Catalão's research primarily focuses on power systems, with an emphasis on the integration of renewable energy sources, energy storage systems, and demand response. He has authored and co-authored numerous articles in prestigious international journals and conferences.

== Professional Contributions ==
Catalão is a senior member of the Institute of Electrical and Electronics Engineers (IEEE), where he serves as the chair of the Power Systems Operation, Planning, and Economics Subcommittee of the Power and Energy Society. He is also a member of the European Network of Transmission System Operators for Electricity (ENTSO-E) Regional Group South.

== Awards and recognition ==
Catalão has received numerous awards and recognition for his research and professional contributions. In 2012, he was awarded the IEEE PES Outstanding Young Engineer Award for his contributions to the integration of distributed generation and electric vehicles into power systems. He also received the Prize for Best Paper published in the IEEE Transactions on Smart Grid in 2015.

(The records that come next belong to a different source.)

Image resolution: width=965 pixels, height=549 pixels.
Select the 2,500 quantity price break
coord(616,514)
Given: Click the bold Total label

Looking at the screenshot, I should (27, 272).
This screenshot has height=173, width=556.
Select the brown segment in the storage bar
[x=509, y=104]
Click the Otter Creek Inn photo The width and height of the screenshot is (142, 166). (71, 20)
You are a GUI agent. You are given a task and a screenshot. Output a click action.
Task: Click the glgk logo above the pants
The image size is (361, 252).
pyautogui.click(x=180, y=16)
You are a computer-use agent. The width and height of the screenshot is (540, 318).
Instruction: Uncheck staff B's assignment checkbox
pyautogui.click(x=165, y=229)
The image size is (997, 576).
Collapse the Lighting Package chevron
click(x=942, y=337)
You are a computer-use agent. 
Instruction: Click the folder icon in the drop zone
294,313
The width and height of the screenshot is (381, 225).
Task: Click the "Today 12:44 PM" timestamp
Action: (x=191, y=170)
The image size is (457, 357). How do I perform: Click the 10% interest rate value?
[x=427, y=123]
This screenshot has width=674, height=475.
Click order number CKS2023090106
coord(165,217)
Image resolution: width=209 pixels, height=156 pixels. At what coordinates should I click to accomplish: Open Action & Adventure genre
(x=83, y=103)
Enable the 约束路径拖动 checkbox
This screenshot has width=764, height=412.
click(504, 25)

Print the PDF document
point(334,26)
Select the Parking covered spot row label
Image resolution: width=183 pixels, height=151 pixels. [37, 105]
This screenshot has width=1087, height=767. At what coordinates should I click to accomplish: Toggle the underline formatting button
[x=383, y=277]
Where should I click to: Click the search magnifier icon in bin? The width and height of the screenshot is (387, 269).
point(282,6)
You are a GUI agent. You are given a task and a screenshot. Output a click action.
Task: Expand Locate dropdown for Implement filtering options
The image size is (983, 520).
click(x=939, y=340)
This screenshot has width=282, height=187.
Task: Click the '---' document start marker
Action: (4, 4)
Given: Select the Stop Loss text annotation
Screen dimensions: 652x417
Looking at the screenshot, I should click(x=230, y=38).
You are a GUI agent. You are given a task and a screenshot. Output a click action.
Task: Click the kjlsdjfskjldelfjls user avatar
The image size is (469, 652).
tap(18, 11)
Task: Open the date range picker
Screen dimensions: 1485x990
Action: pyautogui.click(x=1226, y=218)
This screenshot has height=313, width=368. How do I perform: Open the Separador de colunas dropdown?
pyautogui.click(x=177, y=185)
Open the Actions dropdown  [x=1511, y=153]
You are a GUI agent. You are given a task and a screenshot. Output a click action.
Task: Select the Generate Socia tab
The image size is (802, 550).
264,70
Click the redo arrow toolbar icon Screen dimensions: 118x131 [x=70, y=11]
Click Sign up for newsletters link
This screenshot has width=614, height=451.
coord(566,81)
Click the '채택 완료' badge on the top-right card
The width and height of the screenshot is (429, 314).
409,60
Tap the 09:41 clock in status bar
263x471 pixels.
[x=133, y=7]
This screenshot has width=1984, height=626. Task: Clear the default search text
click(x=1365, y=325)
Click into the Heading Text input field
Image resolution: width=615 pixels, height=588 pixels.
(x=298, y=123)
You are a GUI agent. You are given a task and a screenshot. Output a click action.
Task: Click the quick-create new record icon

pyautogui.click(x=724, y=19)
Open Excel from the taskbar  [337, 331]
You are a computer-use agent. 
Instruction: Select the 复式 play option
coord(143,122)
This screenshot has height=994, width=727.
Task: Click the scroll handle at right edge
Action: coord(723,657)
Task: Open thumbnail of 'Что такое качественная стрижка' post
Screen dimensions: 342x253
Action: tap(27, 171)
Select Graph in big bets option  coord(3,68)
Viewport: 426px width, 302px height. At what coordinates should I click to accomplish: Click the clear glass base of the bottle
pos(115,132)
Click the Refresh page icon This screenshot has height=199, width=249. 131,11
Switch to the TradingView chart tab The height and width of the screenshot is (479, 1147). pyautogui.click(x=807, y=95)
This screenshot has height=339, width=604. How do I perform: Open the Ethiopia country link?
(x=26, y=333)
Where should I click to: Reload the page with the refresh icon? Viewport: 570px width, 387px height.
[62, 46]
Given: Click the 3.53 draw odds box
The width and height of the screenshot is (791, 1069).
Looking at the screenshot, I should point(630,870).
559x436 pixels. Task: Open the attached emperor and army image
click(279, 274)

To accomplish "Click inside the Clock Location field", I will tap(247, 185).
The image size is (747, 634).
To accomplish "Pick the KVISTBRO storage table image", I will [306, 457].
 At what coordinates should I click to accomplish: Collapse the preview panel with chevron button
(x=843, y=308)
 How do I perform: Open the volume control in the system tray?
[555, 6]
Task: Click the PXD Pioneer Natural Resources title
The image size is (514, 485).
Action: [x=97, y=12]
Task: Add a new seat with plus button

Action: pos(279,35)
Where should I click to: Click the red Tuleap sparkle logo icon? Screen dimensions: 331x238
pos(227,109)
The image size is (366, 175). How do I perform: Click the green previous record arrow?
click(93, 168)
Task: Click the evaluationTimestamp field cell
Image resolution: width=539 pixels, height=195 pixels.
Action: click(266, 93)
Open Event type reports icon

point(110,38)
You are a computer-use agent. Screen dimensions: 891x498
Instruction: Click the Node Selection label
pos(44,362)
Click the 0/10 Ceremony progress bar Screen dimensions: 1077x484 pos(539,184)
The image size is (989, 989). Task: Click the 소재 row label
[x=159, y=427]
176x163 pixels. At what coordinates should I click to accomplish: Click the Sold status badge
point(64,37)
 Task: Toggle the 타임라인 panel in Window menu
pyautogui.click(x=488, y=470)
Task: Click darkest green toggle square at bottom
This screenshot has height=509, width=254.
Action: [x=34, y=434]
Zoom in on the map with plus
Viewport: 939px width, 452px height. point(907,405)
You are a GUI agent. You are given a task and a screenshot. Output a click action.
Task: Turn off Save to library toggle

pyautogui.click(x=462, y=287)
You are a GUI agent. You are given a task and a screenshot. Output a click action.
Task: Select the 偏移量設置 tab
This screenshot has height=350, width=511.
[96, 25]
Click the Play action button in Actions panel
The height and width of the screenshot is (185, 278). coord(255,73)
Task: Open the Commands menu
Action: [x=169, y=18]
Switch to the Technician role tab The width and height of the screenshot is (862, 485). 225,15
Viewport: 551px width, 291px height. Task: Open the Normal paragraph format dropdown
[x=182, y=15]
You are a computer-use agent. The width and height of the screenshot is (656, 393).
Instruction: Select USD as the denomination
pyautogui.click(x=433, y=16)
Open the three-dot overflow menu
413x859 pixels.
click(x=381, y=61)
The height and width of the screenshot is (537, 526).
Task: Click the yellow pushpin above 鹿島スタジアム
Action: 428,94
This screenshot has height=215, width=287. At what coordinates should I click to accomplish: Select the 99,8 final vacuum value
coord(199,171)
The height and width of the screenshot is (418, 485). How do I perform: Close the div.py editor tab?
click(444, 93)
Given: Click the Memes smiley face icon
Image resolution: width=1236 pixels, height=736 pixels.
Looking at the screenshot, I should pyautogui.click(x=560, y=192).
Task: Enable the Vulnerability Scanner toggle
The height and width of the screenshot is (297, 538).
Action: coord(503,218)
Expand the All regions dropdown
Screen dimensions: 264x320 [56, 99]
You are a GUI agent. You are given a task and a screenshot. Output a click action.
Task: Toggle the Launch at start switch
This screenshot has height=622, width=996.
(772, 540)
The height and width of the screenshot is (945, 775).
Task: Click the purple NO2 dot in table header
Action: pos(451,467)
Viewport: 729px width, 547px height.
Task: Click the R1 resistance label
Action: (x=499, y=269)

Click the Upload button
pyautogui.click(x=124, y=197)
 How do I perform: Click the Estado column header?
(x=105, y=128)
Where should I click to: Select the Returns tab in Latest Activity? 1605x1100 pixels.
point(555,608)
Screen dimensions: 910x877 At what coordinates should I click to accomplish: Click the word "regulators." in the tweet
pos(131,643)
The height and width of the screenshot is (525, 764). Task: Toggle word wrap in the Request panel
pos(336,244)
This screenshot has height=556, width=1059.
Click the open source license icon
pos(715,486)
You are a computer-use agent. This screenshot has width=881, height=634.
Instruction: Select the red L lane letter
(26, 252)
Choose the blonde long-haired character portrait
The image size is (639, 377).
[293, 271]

== Selected publications ==
- Talari, Saber (2017). "A Review of Smart Cities Based on the Internet of Things Concept"
- Paterakis, Nikolaos G. (2017). "An overview of Demand Response: Key-elements and international experience"
- Catalão, J. P. S. (2007). "Short-term electricity prices forecasting in a competitive market: A neural network approach"
- Erdinc, Ozan (2015). "Smart Household Operation Considering Bi-Directional EV and ESS Utilization by Real-Time Pricing-Based DR"
- Paterakis, Nikolaos G. (2015). "Optimal Household Appliances Scheduling Under Day-Ahead Pricing and Load-Shaping Demand Response Strategies"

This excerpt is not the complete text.